- What is expected -
Lines from the one containing "Uncheck shipment 63416482 row checkbox" through the end of the data are to be returned exactly, and no others.

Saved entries
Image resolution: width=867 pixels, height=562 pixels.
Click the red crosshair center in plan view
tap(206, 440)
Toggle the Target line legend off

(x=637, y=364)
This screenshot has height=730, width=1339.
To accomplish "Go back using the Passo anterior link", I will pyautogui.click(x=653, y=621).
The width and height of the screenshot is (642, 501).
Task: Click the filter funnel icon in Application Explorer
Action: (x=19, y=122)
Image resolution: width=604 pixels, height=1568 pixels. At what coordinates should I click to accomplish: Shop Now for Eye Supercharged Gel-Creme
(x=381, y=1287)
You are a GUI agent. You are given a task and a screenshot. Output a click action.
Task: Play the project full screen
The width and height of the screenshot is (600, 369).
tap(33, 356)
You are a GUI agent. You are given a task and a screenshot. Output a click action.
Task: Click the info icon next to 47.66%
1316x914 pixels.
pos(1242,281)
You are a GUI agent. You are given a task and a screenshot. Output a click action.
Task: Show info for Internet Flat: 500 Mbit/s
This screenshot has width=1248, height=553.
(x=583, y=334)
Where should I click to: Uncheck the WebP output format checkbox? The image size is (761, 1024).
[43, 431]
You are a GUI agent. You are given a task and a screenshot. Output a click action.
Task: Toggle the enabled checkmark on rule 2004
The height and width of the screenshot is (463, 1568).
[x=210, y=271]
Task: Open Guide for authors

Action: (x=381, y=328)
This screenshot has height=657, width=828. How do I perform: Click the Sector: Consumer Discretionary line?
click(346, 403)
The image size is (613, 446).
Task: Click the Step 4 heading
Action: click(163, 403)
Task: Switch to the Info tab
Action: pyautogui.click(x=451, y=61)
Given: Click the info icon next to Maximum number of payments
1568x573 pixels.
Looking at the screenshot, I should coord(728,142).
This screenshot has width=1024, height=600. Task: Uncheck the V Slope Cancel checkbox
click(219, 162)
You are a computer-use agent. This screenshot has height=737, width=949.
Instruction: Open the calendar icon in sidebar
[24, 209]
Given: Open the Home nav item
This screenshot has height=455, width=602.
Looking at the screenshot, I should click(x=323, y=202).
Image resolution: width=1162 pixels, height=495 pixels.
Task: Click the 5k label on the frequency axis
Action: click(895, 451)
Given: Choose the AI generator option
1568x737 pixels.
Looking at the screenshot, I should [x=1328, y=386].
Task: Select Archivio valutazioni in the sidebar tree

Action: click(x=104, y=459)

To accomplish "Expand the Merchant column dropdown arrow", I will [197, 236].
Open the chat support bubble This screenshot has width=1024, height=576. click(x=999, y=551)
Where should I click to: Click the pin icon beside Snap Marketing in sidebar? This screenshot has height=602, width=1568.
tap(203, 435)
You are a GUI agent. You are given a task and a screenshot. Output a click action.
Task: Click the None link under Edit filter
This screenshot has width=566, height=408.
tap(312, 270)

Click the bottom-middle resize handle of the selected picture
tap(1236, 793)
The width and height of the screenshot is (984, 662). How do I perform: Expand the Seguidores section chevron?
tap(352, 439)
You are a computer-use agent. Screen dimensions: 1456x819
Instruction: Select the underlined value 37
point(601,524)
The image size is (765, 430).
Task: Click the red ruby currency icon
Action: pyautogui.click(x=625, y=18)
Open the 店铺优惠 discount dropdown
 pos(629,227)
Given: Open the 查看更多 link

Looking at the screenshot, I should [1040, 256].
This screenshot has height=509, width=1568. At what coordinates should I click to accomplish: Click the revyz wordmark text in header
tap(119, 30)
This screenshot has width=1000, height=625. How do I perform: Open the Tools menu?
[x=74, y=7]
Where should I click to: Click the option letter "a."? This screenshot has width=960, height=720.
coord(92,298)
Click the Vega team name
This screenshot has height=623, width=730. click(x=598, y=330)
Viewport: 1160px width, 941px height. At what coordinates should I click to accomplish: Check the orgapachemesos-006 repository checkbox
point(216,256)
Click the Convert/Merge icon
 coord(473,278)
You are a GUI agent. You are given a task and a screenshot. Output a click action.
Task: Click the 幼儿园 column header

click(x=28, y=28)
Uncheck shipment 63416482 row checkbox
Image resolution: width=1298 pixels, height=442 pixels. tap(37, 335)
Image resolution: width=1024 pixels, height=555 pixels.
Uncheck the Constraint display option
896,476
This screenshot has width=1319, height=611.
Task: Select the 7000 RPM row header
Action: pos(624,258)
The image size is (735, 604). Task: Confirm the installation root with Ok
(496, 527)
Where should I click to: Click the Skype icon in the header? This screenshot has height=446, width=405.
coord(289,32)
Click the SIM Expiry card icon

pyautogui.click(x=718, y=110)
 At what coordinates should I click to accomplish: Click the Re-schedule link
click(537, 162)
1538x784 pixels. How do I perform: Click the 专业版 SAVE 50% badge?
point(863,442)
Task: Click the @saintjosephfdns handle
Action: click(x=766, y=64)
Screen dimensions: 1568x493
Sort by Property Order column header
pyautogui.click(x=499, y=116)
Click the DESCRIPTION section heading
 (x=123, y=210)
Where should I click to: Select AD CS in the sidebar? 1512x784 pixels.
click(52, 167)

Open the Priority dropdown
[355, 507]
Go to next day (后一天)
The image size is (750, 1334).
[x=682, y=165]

- Solution for this exercise -
Uncheck shipment 63416482 row checkbox
Image resolution: width=1298 pixels, height=442 pixels. tap(37, 335)
Image resolution: width=1024 pixels, height=555 pixels.
Uncheck the Constraint display option
896,476
This screenshot has width=1319, height=611.
Task: Select the 7000 RPM row header
Action: pos(624,258)
The image size is (735, 604). Task: Confirm the installation root with Ok
(496, 527)
Where should I click to: Click the Skype icon in the header? This screenshot has height=446, width=405.
coord(289,32)
Click the SIM Expiry card icon

pyautogui.click(x=718, y=110)
 At what coordinates should I click to accomplish: Click the Re-schedule link
click(537, 162)
1538x784 pixels. How do I perform: Click the 专业版 SAVE 50% badge?
point(863,442)
Task: Click the @saintjosephfdns handle
Action: click(x=766, y=64)
Screen dimensions: 1568x493
Sort by Property Order column header
pyautogui.click(x=499, y=116)
Click the DESCRIPTION section heading
 (x=123, y=210)
Where should I click to: Select AD CS in the sidebar? 1512x784 pixels.
click(52, 167)

Open the Priority dropdown
[355, 507]
Go to next day (后一天)
The image size is (750, 1334).
[x=682, y=165]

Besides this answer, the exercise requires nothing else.